These topers have come together to drink, for the love
of the wine,--the fun is secondary. This wonderful reserve of Velazquez
is clearly seen in his conception of the king of the rouse. He is a
young man, with a heavy, dull, somewhat serious face, fat rather than
bloated, rather pale than flushed. He is naked to the waist to show the
plump white arms and shoulders and the satiny skin of the voluptuary;
one of those men whose heads and whose stomachs are too loyal ever to
give them _Katzenjammer_ or remorse. The others are of the commoner type
of haunters of wine-shops,--with red eyes and coarse hides and grizzled
matted hair,--but every man of them inexorably true, and a predestined
sot.
We must break away from Velazquez, passing by his marvellous portraits
of kings and dwarfs, saints and poodles,--among whom there is a dwarf of
two centuries ago, who is too like Tom Thumb to serve for his twin
brother,--and a portrait of Aesop, which is a flash of intuition, an
epitome of all the fables.
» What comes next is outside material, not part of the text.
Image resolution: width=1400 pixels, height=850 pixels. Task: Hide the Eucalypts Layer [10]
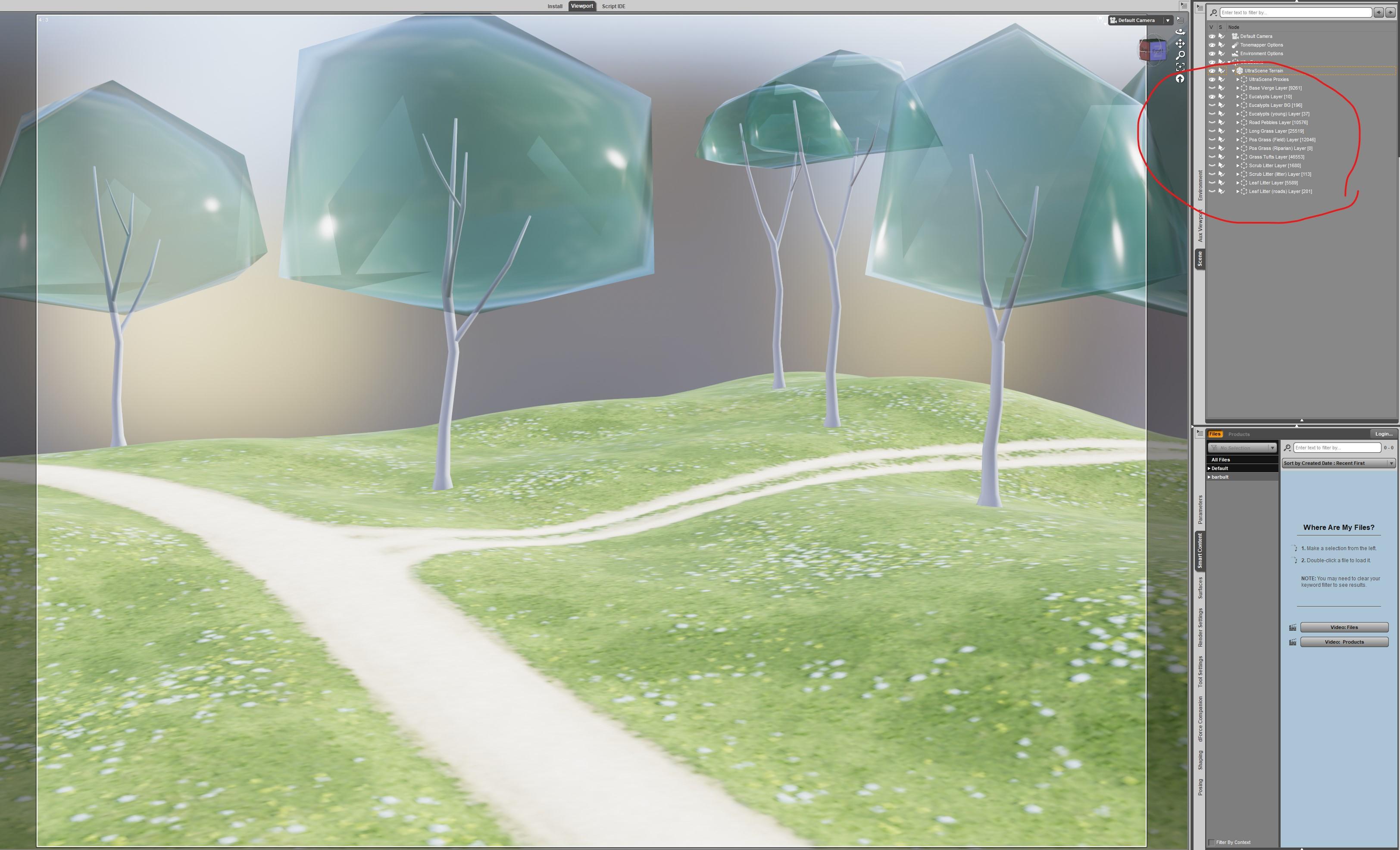pos(1212,97)
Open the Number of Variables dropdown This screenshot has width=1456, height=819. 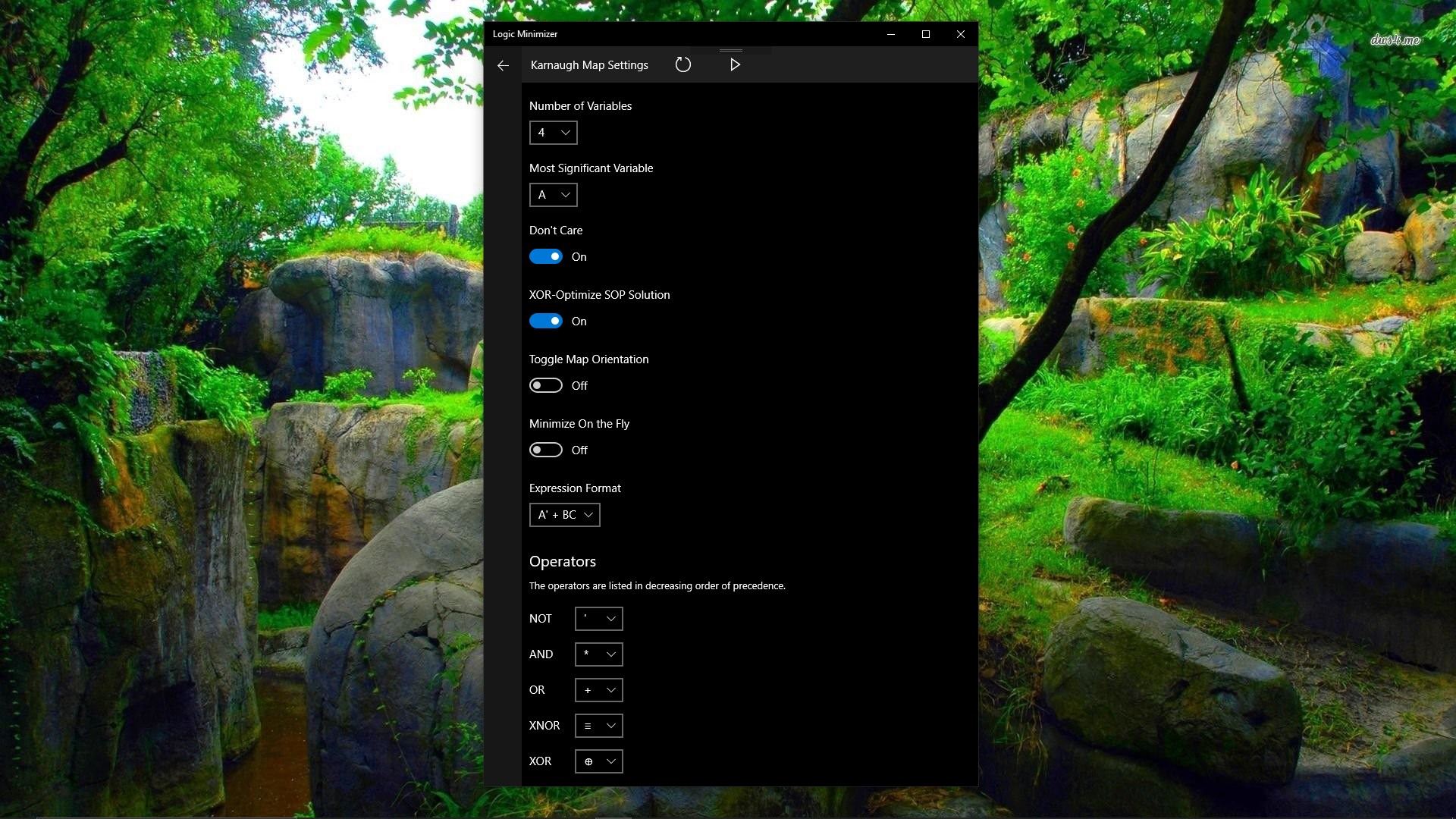point(553,133)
Before leaving the Spaniards we must look at
the most pleasing of all Ribera's works,--the Ladder-Dream of Jacob.
The patriarch lies stretched on the open plain in the deep sleep of the
weary. To the right in a broad shaft of cloudy gold the angels are
ascending and descending. The picture is remarkable for its mingling the
merits of Ribera's first and second manner. It is a Caravaggio in its
strength and breadth of light and shade, and a Correggio in its delicacy
of sentiment and refined beauty of coloring.